Pensions, Strikes, and Increased Costs – Oh My!
September 5, 2019
A number of controversial employee relations bills are still pending in the Legislature that together would substantially increase costs for public agencies. On behalf of all 58 counties, CSAC continues to communicate outstanding concerns with two bills in particular.
AB 1066, by Assembly Member Lorena Gonzalez, would allow employees who are involved in a trade dispute to collect unemployment benefits after three weeks, thus requiring employers to fund ongoing labor disputes.
Under existing law, unemployment insurance payments are intended to assist employees who, through no fault of their own, are forced to leave their employment. Local agencies fund these payments via an Unemployment Insurance Reserve Account (UI Account).
In the event of a strike that lasts over three weeks, AB 1066 would allow all striking workers to claim UI benefits for up to 26 weeks. In this scenario, counties and other local agencies would experience simultaneous claims that would significantly increase UI costs. The Assembly Appropriations Committee estimates the fiscal impact of this bill could be as high as $6 million to California’s public employers annually.
CSAC, in partnership with a coalition of local government associations, opposes this bill because its passage would likely result in the erosion of good faith negotiations at the bargaining table, increased lengths of impasse, higher costs associated with protracted PERB proceedings, and compromised long-term solvency of the UI system.
AB 1066 is currently pending on the Senate Floor. If passed, it would move back to the Assembly for concurrence.
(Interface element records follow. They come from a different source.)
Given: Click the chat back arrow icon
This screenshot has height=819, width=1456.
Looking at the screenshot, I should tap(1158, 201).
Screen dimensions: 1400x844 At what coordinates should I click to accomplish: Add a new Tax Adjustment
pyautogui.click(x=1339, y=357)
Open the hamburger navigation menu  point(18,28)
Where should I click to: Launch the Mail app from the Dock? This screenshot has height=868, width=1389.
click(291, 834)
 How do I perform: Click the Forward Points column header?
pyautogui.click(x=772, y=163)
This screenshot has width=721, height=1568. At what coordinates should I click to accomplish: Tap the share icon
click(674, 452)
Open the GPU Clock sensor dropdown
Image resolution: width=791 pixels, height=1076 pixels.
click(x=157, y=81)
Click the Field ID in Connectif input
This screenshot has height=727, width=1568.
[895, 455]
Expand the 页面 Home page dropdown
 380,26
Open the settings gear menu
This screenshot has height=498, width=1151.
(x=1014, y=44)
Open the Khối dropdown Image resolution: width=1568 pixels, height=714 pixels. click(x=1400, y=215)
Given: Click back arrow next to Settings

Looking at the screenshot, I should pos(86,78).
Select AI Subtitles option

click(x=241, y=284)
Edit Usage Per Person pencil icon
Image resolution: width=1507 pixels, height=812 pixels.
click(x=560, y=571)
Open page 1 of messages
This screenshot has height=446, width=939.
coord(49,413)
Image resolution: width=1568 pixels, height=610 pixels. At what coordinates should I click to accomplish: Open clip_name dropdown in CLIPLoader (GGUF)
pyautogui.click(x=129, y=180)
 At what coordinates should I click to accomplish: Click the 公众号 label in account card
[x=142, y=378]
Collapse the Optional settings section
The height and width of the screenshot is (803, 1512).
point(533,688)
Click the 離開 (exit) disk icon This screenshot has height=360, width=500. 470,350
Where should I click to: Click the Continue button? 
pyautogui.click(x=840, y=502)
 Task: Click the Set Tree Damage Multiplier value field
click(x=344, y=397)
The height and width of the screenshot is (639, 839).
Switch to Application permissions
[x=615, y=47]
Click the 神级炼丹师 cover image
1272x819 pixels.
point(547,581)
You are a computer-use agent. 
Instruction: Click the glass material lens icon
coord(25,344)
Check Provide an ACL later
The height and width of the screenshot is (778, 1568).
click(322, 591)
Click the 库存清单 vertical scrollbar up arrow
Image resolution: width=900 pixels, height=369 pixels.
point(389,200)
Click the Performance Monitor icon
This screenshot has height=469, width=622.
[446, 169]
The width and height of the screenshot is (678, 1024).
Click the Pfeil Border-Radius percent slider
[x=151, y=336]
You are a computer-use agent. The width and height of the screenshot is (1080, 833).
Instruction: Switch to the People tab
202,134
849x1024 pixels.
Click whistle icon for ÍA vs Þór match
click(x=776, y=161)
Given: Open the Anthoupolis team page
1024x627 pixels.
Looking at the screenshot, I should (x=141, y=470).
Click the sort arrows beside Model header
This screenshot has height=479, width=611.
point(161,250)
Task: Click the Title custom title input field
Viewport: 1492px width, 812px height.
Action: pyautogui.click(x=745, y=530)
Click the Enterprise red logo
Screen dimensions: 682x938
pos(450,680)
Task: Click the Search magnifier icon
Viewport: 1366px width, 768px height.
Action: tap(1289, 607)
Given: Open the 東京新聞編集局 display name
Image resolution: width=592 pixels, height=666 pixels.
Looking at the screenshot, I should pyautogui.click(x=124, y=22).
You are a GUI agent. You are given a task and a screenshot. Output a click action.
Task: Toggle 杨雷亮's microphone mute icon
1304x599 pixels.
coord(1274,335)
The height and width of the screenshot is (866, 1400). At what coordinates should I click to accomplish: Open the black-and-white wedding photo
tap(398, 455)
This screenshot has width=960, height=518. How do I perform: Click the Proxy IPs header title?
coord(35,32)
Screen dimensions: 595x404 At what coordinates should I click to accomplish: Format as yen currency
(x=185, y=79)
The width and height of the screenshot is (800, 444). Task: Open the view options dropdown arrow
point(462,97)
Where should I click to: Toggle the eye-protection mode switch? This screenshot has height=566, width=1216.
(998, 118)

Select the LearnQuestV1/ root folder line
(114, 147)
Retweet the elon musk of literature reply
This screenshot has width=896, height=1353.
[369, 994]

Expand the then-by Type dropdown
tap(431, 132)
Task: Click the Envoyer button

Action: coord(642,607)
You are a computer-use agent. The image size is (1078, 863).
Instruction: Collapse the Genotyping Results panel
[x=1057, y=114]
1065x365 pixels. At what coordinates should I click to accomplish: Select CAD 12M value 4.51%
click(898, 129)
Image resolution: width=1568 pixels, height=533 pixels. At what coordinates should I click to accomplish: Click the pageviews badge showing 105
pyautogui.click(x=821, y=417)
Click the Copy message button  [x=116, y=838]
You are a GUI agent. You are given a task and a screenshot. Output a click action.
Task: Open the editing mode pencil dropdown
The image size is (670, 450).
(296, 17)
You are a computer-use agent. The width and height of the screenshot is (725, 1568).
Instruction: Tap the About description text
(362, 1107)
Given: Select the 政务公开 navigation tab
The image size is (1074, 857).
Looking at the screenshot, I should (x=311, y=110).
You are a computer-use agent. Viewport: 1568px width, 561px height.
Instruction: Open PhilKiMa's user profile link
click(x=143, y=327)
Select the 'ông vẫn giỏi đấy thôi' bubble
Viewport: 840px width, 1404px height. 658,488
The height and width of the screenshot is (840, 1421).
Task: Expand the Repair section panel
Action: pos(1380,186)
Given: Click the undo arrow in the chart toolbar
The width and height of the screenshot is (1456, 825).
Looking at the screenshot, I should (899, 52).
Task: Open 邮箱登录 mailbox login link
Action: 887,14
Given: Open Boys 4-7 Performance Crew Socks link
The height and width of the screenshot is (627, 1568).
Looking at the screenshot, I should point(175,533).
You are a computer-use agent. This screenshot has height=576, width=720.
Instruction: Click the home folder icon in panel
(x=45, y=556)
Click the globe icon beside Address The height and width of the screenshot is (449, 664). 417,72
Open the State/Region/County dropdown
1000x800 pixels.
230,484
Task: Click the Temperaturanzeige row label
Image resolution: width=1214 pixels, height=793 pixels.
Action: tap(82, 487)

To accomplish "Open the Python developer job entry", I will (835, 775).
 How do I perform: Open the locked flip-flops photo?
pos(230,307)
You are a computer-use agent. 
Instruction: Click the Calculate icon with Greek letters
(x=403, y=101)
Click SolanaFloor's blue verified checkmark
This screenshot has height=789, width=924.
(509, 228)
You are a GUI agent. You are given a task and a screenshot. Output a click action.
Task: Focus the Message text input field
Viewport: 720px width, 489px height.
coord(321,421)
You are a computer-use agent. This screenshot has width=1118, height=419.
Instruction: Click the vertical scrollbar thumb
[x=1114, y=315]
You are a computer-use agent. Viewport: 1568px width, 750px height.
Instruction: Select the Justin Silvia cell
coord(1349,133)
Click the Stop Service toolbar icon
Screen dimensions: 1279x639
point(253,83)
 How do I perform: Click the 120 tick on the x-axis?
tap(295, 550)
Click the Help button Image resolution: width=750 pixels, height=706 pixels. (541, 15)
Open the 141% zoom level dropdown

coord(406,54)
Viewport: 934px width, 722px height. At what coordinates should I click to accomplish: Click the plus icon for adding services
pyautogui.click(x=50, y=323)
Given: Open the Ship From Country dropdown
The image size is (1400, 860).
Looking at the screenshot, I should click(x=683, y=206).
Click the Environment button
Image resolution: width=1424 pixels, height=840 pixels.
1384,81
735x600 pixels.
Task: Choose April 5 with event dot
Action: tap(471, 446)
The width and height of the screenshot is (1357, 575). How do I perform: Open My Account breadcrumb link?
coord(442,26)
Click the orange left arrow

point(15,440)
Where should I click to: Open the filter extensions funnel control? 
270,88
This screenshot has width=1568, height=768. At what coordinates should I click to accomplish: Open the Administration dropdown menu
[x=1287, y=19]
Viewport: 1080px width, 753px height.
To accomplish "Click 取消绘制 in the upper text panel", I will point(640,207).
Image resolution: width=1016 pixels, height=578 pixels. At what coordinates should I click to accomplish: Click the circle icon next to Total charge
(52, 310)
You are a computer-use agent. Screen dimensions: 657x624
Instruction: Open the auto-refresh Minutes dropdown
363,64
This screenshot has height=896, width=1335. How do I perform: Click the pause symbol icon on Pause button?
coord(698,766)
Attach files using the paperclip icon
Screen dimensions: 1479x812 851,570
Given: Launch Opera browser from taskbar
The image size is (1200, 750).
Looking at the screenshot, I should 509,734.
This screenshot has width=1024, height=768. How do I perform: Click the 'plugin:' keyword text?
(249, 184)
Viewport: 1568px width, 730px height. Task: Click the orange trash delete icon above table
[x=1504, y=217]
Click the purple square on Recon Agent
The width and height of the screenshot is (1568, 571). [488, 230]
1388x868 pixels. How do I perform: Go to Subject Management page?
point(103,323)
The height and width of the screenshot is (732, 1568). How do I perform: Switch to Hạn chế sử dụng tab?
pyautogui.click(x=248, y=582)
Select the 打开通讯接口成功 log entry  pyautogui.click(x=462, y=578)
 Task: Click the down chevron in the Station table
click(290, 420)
CSAC also opposes SB 266, by Senator Connie Leyva. This bill would require counties and other public agencies to directly pay retirees the pension
Under existing law, when CalPERS disallows a benefit for an employee or retiree, both the employer and the employee stop making payments on that benefit and past contributions are returned to whoever paid them.
Under SB 266, in the case of a retiree that received a disallowed benefit, a county would be required to reimburse CalPERS for the overpayment and pay the entire benefit from its own funds indefinitely – even if CalPERS had previously determined that the benefit was allowable.
If this bill is enacted, the only means for employers to avoid the risk of these kinds of liabilities will be to limit the types of compensation offered to those items whose pensionability is beyond question (i.e., base salary) – an undesirable result for all concerned.
SB 266 has received very few ‘no’ votes as it has moved through the legislative process. The bill is pending on the Assembly Floor. If it passes, it will move to the Senate for concurrence.